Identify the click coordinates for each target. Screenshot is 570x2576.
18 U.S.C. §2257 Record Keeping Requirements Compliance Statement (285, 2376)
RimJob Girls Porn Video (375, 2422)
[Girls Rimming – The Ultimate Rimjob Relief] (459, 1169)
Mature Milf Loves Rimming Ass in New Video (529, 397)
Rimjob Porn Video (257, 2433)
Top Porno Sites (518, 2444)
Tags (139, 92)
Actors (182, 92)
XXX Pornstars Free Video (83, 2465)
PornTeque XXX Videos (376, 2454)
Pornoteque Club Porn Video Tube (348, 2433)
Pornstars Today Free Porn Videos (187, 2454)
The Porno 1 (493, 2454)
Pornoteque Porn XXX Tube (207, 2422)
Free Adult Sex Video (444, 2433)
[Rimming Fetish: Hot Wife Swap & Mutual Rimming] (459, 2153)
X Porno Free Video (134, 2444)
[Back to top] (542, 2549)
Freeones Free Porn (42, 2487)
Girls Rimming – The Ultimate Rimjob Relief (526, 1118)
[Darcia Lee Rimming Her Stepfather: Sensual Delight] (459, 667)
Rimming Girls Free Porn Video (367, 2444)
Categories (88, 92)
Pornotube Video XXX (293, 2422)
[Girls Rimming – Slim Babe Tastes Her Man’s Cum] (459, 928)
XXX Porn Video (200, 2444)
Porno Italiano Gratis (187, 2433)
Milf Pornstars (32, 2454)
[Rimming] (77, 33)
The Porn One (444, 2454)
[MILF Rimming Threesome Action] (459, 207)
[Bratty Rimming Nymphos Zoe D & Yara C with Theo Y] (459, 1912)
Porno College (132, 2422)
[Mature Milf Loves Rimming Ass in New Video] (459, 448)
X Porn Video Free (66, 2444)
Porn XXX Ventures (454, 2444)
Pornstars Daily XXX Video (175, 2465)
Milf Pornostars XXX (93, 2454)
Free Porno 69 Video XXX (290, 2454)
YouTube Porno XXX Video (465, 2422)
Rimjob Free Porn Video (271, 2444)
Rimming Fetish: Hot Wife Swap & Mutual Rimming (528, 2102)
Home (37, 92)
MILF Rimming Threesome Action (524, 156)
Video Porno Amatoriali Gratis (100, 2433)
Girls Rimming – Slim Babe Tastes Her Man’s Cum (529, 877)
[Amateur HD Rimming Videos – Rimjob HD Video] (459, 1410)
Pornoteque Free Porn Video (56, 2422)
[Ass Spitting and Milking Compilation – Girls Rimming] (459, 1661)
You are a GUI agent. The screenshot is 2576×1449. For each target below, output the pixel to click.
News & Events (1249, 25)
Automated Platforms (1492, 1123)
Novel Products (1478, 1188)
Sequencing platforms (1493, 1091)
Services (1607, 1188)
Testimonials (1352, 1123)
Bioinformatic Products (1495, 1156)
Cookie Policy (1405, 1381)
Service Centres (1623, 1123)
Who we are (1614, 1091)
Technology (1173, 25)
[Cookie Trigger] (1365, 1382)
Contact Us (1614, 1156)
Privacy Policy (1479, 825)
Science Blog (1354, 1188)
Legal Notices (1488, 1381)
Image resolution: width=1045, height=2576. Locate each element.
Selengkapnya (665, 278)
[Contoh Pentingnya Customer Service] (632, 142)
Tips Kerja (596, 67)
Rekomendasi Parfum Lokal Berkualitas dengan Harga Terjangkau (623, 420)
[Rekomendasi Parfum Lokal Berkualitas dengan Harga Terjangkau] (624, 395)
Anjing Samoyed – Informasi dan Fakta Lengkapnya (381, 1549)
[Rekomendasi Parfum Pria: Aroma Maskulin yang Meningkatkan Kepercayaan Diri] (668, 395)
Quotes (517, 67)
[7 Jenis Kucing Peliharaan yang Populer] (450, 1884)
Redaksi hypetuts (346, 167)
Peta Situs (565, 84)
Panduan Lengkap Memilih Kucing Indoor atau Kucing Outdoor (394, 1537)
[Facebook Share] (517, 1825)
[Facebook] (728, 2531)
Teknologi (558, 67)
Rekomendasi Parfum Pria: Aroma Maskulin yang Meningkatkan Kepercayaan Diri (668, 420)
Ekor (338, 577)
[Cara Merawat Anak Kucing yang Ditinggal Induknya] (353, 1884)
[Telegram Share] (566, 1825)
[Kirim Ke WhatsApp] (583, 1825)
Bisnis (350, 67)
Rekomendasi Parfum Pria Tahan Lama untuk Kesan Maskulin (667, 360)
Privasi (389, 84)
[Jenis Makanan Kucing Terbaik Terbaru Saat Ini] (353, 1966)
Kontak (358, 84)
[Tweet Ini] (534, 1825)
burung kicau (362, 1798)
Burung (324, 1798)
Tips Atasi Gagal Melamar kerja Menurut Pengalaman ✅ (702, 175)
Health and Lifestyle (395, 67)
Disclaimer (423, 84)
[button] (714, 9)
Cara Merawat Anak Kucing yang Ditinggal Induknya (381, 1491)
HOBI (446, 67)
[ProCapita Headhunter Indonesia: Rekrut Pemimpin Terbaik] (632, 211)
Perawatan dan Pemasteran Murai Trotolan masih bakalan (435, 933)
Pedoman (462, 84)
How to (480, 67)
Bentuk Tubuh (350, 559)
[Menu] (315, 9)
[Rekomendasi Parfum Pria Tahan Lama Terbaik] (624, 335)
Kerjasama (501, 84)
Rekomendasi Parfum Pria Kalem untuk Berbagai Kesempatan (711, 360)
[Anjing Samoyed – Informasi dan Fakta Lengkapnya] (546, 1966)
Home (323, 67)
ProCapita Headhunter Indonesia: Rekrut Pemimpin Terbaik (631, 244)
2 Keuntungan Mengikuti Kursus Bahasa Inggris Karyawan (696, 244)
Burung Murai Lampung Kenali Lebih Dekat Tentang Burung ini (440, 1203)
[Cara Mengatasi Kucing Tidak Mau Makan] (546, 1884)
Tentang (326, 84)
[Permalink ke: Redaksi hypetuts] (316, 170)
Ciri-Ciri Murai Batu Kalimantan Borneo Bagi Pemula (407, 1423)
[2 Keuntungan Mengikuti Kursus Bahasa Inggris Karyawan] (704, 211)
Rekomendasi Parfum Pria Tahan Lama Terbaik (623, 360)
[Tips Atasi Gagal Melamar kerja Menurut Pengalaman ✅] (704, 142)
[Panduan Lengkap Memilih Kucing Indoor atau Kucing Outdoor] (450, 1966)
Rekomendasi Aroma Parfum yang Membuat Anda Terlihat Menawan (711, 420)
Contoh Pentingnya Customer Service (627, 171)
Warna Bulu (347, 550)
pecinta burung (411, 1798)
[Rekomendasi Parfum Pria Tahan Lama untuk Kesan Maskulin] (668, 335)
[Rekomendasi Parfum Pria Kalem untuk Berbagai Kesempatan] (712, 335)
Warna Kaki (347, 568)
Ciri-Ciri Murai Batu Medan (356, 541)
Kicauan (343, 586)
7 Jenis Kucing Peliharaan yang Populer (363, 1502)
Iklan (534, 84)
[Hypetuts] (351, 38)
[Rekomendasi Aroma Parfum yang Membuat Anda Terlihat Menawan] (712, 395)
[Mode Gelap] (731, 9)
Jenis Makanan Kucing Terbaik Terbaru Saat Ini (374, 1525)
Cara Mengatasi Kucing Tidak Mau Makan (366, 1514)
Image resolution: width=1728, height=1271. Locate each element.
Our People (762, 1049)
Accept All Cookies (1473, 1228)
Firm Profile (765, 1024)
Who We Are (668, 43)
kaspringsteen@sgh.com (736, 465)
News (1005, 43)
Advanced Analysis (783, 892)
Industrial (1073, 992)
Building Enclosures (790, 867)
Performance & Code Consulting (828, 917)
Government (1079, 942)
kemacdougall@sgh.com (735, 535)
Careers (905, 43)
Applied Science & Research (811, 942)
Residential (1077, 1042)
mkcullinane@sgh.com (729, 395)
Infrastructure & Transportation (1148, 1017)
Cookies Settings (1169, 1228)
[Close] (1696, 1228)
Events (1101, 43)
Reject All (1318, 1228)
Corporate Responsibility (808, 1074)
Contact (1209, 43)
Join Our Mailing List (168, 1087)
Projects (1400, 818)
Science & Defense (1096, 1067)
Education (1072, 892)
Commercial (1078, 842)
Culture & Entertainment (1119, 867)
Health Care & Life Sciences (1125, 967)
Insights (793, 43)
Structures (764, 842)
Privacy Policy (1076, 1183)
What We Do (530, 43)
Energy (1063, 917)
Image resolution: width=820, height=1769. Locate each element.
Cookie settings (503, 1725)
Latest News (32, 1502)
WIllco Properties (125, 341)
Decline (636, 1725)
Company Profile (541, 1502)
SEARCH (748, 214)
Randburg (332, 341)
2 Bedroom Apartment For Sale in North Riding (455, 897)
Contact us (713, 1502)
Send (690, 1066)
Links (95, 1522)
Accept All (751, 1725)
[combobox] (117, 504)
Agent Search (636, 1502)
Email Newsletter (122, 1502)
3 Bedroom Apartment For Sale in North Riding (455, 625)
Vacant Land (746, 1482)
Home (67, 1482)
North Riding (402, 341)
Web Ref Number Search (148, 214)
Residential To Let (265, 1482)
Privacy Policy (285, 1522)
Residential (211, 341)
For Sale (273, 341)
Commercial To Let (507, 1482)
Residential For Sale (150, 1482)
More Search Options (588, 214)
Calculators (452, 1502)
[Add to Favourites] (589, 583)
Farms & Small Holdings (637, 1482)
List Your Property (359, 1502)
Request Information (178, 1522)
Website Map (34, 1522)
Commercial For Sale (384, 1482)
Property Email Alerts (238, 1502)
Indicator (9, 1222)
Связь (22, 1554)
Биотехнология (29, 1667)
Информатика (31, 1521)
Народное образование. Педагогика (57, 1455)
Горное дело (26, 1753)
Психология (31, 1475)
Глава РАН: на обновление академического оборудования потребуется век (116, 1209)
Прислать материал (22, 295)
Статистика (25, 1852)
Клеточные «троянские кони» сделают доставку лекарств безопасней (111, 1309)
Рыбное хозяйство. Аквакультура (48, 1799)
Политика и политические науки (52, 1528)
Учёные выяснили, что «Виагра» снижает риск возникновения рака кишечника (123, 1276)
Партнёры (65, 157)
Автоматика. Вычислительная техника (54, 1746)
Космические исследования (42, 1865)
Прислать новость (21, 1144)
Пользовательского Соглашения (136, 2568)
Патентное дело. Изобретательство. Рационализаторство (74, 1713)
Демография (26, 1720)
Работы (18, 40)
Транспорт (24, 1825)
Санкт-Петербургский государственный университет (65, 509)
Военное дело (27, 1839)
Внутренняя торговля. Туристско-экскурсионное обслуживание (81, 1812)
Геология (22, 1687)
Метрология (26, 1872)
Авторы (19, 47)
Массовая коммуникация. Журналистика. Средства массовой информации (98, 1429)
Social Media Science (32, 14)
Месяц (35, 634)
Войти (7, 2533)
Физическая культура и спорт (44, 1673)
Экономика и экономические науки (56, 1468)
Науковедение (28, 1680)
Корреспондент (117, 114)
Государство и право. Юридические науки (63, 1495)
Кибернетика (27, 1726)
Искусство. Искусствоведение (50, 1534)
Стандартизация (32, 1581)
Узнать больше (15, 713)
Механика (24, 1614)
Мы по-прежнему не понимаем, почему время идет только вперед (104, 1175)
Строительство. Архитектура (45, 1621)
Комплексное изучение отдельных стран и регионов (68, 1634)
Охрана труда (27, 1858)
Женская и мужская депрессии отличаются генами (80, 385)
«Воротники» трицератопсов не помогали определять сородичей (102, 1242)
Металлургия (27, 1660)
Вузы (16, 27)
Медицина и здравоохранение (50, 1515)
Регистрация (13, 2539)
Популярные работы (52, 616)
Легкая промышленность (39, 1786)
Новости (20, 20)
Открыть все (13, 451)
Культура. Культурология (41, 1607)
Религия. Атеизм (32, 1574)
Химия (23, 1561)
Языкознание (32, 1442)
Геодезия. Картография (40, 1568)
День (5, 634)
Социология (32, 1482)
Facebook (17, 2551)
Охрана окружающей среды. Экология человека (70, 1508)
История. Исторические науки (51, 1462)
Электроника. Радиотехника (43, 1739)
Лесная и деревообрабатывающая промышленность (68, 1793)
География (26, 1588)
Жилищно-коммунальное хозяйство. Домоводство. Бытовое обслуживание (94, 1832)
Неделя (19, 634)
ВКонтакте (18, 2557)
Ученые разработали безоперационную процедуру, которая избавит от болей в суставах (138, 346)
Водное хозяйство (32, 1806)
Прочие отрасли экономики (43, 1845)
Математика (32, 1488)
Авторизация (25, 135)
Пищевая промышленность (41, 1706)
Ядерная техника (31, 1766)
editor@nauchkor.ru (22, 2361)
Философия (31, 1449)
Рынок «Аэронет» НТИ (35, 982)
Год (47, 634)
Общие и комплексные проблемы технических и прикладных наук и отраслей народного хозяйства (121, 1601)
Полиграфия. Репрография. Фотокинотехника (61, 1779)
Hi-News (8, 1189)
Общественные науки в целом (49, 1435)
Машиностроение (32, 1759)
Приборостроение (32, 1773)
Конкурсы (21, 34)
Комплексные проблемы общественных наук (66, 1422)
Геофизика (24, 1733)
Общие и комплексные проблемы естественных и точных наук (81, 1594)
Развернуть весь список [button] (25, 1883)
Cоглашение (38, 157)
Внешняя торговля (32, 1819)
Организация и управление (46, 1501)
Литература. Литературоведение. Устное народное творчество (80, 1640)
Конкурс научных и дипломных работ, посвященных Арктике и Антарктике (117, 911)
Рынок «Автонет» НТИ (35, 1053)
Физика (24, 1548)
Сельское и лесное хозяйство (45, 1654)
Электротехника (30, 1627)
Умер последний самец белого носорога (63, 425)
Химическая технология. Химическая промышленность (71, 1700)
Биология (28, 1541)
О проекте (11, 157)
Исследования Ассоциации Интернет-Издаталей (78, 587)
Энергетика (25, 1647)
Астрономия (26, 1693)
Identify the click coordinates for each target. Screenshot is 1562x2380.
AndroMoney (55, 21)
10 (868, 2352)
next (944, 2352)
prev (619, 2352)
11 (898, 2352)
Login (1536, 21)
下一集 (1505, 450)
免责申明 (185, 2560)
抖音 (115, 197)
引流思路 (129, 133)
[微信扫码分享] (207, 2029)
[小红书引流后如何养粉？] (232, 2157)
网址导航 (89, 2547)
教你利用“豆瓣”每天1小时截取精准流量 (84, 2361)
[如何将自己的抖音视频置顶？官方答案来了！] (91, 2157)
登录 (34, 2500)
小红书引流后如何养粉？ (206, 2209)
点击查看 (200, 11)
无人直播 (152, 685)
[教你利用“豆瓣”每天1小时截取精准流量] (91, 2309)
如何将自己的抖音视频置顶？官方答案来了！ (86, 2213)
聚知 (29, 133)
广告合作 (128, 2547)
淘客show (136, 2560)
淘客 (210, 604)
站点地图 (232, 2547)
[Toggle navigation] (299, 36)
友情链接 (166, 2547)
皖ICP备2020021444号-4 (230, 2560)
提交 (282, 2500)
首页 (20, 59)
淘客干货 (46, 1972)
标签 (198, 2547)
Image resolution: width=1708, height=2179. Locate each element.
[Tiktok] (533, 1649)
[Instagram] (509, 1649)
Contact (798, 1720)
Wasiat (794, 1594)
· · · · ·
▶ About this exercise
Every line above from the line with "Free Porno 69 Video XXX (290, 2454)" to the line with "[button] (714, 9)", inclusive, must be returned exactly; no other line belongs in the reply.

▶ Response area
Free Porno 69 Video XXX (290, 2454)
YouTube Porno XXX Video (465, 2422)
Rimjob Free Porn Video (271, 2444)
Rimming Fetish: Hot Wife Swap & Mutual Rimming (528, 2102)
Home (37, 92)
MILF Rimming Threesome Action (524, 156)
Video Porno Amatoriali Gratis (100, 2433)
Girls Rimming – Slim Babe Tastes Her Man’s Cum (529, 877)
[Amateur HD Rimming Videos – Rimjob HD Video] (459, 1410)
Pornoteque Free Porn Video (56, 2422)
[Ass Spitting and Milking Compilation – Girls Rimming] (459, 1661)
You are a GUI agent. The screenshot is 2576×1449. For each target below, output the pixel to click.
News & Events (1249, 25)
Automated Platforms (1492, 1123)
Novel Products (1478, 1188)
Sequencing platforms (1493, 1091)
Services (1607, 1188)
Testimonials (1352, 1123)
Bioinformatic Products (1495, 1156)
Cookie Policy (1405, 1381)
Service Centres (1623, 1123)
Who we are (1614, 1091)
Technology (1173, 25)
[Cookie Trigger] (1365, 1382)
Contact Us (1614, 1156)
Privacy Policy (1479, 825)
Science Blog (1354, 1188)
Legal Notices (1488, 1381)
Image resolution: width=1045, height=2576. Locate each element.
Selengkapnya (665, 278)
[Contoh Pentingnya Customer Service] (632, 142)
Tips Kerja (596, 67)
Rekomendasi Parfum Lokal Berkualitas dengan Harga Terjangkau (623, 420)
[Rekomendasi Parfum Lokal Berkualitas dengan Harga Terjangkau] (624, 395)
Anjing Samoyed – Informasi dan Fakta Lengkapnya (381, 1549)
[Rekomendasi Parfum Pria: Aroma Maskulin yang Meningkatkan Kepercayaan Diri] (668, 395)
Quotes (517, 67)
[7 Jenis Kucing Peliharaan yang Populer] (450, 1884)
Redaksi hypetuts (346, 167)
Peta Situs (565, 84)
Panduan Lengkap Memilih Kucing Indoor atau Kucing Outdoor (394, 1537)
[Facebook Share] (517, 1825)
[Facebook] (728, 2531)
Teknologi (558, 67)
Rekomendasi Parfum Pria: Aroma Maskulin yang Meningkatkan Kepercayaan Diri (668, 420)
Ekor (338, 577)
[Cara Merawat Anak Kucing yang Ditinggal Induknya] (353, 1884)
[Telegram Share] (566, 1825)
[Kirim Ke WhatsApp] (583, 1825)
Bisnis (350, 67)
Rekomendasi Parfum Pria Tahan Lama untuk Kesan Maskulin (667, 360)
Privasi (389, 84)
[Jenis Makanan Kucing Terbaik Terbaru Saat Ini] (353, 1966)
Kontak (358, 84)
[Tweet Ini] (534, 1825)
burung kicau (362, 1798)
Burung (324, 1798)
Tips Atasi Gagal Melamar kerja Menurut Pengalaman ✅ (702, 175)
Health and Lifestyle (395, 67)
Disclaimer (423, 84)
[button] (714, 9)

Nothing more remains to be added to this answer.